In mid-19th century both Baja California and present-day American California were part of Mexico, an impoverished state that badly needed money. It did what many states do in these cases. It declared that the gifts given for centuries to the Pious Fund were in fact taxable, calculated the taxes, and seized by force all the properties of the Fund. Mexico unilaterally decided that everything now belonged to the state, except an interest of 6% on the value of the properties that would be devoted to the original purpose of the Fund, i.e., supporting Catholic priests in California.

Jesuit Fathers Juan María de Salvatierra (1648–1717, left, credits) and Eusebio Francisco Kino (1645–1711, right, credits), both of Italian origins, created the Pious Fund.
Jesuit Fathers Juan María de Salvatierra (1648–1717, left, credits) and Eusebio Francisco Kino (1645–1711, right, credits), both of Italian origins, created the Pious Fund.

A war between the United States and Mexico ended in 1848 with the American victory. Mexico was compelled to surrender California (and other territories) to the U.S., keeping only Baja California. Because of events in Mexico, its government stopped paying even the 6% interest to the Catholic priests. The United States, however, claimed that the 6% after the partition of California should be divided in two. Mexico should still pay 3% to the United States, which would in turn give the money to the Catholic Bishops in California. The controversy escalated to threats of military retaliation by the U.S., since Mexico did not pay anything. Both parties agreed that they would accept the verdict of the proposed Permanent Court of Arbitration.
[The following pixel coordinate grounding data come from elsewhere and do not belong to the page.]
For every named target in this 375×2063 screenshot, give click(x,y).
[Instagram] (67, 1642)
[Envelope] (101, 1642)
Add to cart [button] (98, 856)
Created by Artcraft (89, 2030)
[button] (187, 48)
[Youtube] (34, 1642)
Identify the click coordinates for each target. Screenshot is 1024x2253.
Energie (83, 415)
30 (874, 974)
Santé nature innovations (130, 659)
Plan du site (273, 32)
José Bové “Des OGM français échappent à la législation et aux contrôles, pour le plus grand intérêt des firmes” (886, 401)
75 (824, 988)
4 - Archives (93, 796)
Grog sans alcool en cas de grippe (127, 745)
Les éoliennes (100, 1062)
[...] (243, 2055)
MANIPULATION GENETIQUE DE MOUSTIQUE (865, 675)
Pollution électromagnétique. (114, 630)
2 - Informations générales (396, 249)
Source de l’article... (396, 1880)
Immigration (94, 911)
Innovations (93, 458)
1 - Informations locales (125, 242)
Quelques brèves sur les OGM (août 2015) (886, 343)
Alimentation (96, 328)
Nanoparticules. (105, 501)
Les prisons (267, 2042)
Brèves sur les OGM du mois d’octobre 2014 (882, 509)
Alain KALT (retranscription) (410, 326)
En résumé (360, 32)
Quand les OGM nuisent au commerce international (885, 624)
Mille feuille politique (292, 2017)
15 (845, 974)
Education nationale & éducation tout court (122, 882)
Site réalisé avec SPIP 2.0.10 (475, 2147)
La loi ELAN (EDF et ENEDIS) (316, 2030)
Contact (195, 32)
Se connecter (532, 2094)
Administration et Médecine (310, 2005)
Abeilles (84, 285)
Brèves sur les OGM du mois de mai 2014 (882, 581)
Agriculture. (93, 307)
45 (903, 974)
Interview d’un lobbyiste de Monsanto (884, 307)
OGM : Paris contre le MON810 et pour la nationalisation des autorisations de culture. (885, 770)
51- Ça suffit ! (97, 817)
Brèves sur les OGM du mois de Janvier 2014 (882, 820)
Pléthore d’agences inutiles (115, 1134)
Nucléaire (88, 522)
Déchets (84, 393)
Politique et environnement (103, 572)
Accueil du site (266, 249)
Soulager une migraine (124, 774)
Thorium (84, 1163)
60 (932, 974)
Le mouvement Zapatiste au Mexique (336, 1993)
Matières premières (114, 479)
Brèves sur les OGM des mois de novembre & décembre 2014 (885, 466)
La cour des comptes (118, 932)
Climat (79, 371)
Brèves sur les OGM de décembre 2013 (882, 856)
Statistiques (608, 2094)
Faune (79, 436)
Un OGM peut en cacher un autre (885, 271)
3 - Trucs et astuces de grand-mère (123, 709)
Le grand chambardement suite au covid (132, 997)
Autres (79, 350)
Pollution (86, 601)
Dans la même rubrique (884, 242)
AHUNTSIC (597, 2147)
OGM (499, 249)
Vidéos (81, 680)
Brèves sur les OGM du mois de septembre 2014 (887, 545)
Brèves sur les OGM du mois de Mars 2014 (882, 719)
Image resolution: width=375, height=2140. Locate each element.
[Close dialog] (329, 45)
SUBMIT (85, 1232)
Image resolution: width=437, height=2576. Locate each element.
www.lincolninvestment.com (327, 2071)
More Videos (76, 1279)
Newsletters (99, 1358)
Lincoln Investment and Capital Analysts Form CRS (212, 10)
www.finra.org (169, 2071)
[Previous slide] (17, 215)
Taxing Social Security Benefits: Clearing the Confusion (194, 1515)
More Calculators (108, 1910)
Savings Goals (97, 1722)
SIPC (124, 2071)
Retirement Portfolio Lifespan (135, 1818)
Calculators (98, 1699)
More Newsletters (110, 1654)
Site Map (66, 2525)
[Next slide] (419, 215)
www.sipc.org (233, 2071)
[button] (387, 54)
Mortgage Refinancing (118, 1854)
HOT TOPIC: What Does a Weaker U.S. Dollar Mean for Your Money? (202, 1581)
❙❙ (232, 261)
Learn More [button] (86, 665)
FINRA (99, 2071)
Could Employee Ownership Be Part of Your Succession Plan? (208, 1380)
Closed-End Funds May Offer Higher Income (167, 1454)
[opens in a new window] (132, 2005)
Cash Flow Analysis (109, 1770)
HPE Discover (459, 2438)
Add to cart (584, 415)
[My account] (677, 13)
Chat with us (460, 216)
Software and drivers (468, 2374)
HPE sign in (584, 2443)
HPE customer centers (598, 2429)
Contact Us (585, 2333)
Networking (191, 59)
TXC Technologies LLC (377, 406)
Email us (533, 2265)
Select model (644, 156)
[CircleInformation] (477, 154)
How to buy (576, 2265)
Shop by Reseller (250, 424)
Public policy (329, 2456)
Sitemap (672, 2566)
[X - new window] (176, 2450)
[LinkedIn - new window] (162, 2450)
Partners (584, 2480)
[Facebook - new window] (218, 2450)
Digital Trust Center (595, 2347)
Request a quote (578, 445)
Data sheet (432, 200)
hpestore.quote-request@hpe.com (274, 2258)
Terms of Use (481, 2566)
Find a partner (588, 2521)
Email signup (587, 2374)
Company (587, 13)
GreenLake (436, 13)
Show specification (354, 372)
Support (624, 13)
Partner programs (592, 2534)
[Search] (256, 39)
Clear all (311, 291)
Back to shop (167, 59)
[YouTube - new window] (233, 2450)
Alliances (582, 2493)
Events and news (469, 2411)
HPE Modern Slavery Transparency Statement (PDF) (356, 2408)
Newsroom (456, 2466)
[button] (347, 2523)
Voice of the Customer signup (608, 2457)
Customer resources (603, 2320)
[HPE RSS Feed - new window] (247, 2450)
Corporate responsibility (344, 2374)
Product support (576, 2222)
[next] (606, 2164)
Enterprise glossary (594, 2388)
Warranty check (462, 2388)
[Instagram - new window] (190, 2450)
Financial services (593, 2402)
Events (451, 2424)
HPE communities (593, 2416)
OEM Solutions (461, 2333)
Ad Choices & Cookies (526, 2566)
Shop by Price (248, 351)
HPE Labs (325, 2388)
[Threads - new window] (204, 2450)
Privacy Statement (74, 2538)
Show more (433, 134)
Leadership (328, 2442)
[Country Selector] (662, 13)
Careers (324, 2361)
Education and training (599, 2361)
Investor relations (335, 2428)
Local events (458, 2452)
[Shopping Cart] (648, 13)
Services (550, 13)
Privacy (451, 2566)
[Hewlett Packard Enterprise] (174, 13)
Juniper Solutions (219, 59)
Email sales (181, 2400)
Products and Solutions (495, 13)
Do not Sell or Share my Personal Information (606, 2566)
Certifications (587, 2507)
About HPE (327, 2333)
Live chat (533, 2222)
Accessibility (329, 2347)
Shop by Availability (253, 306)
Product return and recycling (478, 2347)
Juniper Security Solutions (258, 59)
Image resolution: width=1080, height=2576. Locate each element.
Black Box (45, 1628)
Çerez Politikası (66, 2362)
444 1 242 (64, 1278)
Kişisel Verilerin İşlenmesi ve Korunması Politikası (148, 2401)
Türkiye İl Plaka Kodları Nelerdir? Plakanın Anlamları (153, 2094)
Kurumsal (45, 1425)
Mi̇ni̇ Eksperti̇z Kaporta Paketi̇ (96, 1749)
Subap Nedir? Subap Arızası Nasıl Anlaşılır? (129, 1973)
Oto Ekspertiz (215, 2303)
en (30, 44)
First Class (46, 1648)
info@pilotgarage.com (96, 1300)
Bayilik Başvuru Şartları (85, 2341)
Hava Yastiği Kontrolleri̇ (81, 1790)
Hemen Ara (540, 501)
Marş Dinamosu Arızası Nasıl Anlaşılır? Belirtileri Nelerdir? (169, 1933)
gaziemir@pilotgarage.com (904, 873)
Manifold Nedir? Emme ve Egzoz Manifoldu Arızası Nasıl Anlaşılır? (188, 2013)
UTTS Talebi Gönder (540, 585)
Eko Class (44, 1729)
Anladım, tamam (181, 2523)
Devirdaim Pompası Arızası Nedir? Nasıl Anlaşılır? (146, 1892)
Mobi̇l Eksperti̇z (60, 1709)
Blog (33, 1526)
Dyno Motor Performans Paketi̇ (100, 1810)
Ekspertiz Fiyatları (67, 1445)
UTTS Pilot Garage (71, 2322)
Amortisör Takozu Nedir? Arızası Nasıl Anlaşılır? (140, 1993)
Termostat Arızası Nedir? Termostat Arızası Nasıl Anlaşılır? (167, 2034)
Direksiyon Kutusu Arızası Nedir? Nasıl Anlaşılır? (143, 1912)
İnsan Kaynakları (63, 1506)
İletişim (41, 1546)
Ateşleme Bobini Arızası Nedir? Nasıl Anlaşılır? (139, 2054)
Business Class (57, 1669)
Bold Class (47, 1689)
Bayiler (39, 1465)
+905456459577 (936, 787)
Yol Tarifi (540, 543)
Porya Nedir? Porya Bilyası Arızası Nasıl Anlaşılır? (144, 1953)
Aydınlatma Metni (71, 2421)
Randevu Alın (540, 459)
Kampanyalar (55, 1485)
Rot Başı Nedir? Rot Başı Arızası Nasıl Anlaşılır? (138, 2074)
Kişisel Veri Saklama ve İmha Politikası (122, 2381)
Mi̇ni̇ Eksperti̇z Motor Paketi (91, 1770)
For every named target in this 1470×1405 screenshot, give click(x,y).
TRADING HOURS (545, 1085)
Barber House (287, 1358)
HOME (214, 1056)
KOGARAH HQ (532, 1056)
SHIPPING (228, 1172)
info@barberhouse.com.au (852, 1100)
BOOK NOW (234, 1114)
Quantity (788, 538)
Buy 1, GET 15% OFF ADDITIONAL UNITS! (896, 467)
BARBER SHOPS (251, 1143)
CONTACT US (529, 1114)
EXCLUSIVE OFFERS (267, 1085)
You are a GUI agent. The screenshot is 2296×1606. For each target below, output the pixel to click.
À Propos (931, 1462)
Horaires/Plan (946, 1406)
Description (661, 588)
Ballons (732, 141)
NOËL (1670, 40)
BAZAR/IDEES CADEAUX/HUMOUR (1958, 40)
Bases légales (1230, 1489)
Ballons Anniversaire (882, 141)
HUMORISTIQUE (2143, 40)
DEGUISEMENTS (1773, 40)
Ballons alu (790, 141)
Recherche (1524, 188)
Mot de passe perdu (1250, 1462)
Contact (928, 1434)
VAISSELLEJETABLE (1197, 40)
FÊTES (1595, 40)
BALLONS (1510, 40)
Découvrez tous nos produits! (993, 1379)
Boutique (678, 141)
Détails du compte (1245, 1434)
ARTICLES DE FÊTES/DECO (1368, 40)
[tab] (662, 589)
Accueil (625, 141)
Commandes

The Court decided the case in 1902 in favor of the United States. It was already bad enough that Mexico had appropriated centuries of gifts made by privates for spiritual purposes. It should at least pay to the priests the interest percentage fixed by its own legislation. Mexico started to pay the 3% interest to the U.S. every year in 1903, but because of the anti-Catholic Mexican Revolution suspended the payments in 1912. The case was settled only in 1966, with Mexico transferring a lump sum of US $719,546 to the United States but declaring it would pay nothing in the future. The sum represented only a small fraction of the value of the money donors contributed to the Pious Fund for centuries, which had basically been stolen.

We can thus see that the activities of the most significant predecessor of the United Nations were set in motion by the case of a state falsely declaring that gifts to a religious organizations were taxable in order to steal goods and money. It left only a small percentage to the intended recipients of the gifts and then tried to steal it as well.

Tai Ji Men protests in Taiwan.
Tai Ji Men protests in Taiwan.

The lesson for the Tai Ji Men case is that history repeats itself. Their land was stolen just as the money of the Pious Fund was stolen, by making gifts taxable through legal and semantic acrobatics. In the case of the Pious Fund, international arbitration in a way worked, showing that the system of the Permanent Court was in fact a good idea. But it did not work completely.

Greedy state bureaucrats and the temptation to appropriate gifts given for spiritual purposes are as old as history. Internationalizing such controversies does not guarantee success, but it may help. This is why internationalizing the Tai Ji Men case remains an important strategy to pursue after so many disappointments in Taiwan.